▶ [Brief]:
Lines from the one containing "Given: View the cat collar with tassels image" through the last line of the data below are to be returned exactly; leave out the rest.

Stored data

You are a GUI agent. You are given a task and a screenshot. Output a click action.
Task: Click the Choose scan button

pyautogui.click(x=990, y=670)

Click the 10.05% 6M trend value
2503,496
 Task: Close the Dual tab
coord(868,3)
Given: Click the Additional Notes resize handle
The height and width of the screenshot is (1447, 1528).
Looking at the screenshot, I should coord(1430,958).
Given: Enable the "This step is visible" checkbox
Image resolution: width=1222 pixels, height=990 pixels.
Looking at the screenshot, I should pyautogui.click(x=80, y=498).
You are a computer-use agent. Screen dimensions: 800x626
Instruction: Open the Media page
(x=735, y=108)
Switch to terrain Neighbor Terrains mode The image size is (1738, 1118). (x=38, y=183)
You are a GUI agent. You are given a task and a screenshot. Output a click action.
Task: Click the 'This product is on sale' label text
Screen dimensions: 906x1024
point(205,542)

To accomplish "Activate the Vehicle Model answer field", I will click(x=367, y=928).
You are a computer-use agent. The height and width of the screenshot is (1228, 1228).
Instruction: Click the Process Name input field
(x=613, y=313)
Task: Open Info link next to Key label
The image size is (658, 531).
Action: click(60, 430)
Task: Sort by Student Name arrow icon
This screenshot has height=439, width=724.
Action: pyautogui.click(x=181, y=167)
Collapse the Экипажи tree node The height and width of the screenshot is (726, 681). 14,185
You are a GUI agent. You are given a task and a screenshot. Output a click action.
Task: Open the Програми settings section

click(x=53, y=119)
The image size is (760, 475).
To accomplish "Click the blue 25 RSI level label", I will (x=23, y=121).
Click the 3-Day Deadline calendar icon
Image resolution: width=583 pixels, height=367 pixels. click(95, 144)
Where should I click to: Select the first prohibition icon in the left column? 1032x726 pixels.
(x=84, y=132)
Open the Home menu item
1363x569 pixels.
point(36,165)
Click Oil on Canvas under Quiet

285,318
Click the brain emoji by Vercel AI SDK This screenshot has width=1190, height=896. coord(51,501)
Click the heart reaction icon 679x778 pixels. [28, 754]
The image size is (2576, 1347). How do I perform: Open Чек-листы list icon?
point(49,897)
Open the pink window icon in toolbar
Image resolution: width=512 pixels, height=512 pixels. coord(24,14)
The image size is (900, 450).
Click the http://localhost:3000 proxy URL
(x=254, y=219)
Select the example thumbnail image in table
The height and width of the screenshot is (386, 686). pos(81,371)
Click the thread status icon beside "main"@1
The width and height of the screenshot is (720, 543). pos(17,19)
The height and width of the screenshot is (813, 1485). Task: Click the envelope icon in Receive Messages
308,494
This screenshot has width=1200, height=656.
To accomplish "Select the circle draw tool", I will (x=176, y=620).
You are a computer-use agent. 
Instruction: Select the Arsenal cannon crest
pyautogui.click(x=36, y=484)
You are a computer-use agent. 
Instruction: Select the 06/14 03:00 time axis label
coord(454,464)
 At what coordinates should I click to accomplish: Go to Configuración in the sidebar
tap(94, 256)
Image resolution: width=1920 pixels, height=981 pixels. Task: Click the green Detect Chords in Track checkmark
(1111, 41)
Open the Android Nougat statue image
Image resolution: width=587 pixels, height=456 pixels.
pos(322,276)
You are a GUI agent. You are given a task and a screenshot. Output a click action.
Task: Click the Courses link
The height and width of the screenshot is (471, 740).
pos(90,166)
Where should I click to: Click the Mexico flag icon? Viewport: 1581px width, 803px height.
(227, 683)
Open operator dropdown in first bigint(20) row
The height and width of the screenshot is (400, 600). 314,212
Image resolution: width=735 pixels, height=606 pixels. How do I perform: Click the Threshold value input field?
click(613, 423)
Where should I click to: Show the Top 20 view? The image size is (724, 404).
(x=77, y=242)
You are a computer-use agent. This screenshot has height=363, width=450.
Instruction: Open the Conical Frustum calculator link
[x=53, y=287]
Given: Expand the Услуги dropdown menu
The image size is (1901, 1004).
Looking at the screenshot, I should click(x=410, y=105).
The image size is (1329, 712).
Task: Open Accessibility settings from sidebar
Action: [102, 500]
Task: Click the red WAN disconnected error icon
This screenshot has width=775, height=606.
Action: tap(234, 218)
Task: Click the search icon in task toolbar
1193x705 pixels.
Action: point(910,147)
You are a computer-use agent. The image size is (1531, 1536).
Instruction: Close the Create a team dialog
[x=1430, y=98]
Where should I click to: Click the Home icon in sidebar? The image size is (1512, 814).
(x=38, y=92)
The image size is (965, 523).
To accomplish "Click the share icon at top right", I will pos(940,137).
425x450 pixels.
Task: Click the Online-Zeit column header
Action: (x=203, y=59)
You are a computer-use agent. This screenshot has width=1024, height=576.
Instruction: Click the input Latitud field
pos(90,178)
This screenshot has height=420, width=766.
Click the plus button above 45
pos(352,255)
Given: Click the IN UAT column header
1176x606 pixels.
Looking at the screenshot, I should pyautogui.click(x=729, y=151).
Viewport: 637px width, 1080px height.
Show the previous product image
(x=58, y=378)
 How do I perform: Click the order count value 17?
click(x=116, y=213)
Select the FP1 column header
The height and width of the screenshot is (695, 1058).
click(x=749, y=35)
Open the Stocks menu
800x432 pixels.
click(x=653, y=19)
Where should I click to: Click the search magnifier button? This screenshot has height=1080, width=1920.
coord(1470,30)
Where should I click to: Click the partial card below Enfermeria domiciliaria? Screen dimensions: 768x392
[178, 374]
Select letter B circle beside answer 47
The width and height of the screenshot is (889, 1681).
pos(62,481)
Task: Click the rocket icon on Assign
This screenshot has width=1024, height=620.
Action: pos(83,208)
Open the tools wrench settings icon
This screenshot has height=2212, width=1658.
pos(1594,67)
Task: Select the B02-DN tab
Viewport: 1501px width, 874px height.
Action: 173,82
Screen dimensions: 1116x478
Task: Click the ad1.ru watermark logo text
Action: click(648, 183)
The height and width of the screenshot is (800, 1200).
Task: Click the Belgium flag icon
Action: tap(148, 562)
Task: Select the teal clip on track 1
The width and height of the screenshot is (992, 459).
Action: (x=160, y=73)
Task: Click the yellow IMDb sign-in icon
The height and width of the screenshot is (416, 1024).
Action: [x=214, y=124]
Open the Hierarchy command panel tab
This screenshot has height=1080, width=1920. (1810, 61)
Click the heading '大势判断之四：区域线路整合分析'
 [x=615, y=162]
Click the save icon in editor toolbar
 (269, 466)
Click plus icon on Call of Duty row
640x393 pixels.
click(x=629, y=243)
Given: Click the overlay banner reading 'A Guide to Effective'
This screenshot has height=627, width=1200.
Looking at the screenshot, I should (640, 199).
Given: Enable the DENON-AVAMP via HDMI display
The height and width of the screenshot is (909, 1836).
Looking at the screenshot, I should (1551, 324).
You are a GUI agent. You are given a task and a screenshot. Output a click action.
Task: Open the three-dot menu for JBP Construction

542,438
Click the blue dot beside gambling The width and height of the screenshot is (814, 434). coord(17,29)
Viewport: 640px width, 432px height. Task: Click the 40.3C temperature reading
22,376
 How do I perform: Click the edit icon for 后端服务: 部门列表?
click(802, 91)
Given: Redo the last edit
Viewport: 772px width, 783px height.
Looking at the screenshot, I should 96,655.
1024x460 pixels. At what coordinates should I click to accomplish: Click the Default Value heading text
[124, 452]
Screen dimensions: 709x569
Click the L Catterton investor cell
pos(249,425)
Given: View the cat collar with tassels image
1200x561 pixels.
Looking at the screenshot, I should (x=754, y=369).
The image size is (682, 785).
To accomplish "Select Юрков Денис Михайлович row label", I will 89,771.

▶ [Task output]:
Given: View the cat collar with tassels image
1200x561 pixels.
Looking at the screenshot, I should (x=754, y=369).
The image size is (682, 785).
To accomplish "Select Юрков Денис Михайлович row label", I will 89,771.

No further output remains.